Task item:
The lines to return are those below that contain the word "computer".

Information given:
:::

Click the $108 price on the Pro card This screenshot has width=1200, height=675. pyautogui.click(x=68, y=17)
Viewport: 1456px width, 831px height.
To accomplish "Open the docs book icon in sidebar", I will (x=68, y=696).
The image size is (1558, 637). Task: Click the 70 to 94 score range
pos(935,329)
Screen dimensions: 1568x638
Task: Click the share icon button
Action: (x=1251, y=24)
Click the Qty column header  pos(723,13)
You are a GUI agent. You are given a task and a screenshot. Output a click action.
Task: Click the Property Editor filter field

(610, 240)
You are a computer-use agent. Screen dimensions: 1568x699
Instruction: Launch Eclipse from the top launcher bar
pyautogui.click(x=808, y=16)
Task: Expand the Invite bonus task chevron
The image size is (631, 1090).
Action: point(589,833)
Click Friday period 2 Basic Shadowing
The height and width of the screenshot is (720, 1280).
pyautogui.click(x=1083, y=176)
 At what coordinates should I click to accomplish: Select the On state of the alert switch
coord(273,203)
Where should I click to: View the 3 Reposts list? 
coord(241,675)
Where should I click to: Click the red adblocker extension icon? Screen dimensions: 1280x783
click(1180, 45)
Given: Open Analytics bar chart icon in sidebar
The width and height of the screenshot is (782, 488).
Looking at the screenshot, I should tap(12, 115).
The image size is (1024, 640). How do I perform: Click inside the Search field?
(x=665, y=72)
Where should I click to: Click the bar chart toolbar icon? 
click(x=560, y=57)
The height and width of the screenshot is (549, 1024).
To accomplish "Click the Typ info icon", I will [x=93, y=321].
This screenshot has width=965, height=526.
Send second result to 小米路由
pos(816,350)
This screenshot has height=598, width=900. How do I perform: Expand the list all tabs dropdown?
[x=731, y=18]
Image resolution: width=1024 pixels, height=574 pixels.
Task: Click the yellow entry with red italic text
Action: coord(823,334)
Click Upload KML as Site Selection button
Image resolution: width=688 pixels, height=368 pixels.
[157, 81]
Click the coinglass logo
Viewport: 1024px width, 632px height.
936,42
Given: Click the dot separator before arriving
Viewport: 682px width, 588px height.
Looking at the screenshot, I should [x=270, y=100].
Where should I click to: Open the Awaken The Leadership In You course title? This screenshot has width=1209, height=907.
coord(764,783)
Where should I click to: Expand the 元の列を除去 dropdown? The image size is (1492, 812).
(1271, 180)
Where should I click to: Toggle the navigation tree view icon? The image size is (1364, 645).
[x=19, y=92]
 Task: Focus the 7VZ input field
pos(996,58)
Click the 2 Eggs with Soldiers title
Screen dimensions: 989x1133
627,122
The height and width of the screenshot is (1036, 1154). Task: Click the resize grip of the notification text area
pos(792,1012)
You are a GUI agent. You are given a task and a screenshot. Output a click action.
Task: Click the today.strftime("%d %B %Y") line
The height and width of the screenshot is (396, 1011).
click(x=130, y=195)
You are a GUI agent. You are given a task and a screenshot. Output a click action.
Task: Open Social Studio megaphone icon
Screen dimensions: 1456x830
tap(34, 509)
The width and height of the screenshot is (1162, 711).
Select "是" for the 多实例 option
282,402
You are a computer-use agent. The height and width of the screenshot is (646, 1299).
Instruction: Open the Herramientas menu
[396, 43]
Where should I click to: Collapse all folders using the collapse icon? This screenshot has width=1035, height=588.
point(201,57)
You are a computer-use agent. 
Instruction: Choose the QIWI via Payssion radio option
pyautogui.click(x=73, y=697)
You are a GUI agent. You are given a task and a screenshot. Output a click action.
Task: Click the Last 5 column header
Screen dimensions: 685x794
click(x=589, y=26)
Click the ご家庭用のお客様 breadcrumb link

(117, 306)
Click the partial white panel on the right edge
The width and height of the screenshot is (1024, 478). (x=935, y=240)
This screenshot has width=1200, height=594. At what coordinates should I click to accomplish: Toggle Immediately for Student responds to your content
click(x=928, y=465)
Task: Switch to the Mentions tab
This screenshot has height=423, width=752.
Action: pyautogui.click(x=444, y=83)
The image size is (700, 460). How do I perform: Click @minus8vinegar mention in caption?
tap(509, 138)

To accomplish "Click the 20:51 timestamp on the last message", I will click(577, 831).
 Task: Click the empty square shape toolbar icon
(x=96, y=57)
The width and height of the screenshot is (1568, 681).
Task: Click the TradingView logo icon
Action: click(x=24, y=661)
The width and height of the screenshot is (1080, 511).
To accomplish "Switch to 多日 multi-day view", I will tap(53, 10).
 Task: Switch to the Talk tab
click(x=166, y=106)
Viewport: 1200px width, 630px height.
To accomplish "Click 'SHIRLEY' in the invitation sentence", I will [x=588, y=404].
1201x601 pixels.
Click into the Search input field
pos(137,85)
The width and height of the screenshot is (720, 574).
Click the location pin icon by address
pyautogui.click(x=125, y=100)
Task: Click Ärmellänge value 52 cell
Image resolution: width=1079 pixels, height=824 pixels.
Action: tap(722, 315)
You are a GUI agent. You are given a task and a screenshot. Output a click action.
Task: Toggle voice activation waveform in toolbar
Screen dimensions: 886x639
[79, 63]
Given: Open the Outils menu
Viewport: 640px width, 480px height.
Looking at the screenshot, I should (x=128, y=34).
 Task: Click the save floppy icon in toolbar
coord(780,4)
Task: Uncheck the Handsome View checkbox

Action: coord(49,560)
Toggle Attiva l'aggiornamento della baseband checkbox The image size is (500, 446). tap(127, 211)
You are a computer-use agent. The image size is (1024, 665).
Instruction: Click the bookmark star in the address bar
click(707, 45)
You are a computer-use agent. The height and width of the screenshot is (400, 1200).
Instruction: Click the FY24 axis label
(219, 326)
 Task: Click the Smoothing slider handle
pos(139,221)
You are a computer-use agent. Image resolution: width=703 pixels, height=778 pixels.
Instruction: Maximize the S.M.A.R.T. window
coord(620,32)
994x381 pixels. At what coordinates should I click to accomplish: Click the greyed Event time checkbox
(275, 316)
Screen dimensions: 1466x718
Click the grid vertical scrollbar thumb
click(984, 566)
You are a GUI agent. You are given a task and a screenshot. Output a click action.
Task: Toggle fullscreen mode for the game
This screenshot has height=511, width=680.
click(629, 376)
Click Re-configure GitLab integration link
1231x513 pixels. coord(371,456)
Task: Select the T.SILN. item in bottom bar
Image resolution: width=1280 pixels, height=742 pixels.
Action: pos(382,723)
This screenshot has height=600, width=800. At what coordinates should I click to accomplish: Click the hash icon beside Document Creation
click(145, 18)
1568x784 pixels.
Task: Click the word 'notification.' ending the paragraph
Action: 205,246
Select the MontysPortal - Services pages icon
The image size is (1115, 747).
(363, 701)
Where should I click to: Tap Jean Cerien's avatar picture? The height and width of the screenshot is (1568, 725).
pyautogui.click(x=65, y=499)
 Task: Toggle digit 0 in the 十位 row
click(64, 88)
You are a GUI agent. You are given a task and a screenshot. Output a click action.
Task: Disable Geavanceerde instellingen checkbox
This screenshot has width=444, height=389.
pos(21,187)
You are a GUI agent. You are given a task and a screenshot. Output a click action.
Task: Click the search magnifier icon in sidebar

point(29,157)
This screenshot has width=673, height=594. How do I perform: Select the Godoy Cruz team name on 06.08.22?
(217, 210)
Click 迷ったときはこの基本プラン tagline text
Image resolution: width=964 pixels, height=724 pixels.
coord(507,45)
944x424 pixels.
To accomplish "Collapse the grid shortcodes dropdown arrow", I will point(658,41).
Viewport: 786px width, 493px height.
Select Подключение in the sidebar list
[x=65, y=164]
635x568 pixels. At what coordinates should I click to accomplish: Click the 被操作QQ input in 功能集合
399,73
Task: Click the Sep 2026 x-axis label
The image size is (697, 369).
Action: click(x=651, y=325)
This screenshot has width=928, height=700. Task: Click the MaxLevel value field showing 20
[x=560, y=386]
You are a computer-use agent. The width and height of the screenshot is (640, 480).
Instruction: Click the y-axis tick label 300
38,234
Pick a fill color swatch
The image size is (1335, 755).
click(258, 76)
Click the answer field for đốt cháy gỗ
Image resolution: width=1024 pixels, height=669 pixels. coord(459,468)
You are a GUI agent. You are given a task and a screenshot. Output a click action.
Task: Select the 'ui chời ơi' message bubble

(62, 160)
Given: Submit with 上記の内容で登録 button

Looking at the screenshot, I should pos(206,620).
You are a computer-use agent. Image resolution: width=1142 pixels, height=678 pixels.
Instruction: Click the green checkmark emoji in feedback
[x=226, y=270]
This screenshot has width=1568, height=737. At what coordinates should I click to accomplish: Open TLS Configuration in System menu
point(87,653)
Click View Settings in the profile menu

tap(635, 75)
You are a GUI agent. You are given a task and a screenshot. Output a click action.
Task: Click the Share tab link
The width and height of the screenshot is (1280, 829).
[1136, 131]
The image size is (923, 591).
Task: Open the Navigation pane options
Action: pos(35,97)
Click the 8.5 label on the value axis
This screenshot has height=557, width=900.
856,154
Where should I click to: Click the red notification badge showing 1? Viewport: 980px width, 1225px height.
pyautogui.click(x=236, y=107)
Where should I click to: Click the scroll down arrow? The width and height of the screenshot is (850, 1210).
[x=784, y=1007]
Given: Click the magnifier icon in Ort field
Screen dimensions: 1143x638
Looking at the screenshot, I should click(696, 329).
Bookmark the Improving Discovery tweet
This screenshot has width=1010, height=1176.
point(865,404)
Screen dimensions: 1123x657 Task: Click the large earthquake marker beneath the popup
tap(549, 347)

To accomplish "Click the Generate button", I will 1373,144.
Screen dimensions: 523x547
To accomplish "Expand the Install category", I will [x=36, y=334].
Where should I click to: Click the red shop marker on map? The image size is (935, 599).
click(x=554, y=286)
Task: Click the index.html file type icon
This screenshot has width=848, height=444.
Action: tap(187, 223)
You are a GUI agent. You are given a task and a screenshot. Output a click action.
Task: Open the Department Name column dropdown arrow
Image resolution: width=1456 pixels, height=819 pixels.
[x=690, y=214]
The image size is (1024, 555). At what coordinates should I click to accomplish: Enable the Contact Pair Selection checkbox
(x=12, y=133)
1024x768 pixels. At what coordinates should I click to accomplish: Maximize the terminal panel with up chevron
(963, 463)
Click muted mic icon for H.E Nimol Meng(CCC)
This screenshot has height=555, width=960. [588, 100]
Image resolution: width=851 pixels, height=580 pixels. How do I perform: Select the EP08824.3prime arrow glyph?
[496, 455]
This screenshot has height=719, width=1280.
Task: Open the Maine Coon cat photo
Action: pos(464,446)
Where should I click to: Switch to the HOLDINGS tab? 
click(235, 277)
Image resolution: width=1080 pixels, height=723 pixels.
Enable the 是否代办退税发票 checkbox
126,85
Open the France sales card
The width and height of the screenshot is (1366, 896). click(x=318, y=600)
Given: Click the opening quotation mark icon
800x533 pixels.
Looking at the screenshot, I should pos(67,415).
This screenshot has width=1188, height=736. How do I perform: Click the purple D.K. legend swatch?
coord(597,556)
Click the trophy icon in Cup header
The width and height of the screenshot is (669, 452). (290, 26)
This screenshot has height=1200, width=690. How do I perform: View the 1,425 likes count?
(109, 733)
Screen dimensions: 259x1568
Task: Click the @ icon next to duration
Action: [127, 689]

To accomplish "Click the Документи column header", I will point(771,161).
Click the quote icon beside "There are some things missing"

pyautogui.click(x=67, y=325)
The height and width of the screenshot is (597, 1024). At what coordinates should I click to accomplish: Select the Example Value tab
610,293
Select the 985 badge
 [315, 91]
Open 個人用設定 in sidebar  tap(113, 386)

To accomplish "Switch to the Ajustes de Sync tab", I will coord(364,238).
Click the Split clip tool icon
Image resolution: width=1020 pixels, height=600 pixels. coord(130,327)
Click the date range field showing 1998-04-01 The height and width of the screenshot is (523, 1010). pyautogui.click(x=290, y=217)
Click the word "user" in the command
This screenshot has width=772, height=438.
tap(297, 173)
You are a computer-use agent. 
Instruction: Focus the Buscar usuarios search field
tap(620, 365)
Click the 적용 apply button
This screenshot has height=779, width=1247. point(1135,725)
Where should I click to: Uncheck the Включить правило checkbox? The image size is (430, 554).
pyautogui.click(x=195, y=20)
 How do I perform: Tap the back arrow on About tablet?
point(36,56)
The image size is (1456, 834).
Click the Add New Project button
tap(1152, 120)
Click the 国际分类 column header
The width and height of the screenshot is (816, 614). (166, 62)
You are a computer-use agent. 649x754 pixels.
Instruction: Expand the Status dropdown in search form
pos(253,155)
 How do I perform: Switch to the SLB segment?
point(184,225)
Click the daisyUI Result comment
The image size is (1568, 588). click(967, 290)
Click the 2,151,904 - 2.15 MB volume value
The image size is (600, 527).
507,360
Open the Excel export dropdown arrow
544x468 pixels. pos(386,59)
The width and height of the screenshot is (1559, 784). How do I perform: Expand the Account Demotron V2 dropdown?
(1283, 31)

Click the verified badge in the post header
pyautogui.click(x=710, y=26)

:::

Result:
You are a computer-use agent. Screen dimensions: 1568x699
You are a computer-use agent. The height and width of the screenshot is (646, 1299).
You are a computer-use agent. 
You are a computer-use agent. The image size is (1024, 665).
You are a computer-use agent. The height and width of the screenshot is (400, 1200).
You are a computer-use agent. Image resolution: width=703 pixels, height=778 pixels.
You are a computer-use agent. The width and height of the screenshot is (640, 480).
You are a computer-use agent. Image resolution: width=1142 pixels, height=678 pixels.
You are a computer-use agent. 
You are a computer-use agent. 649x754 pixels.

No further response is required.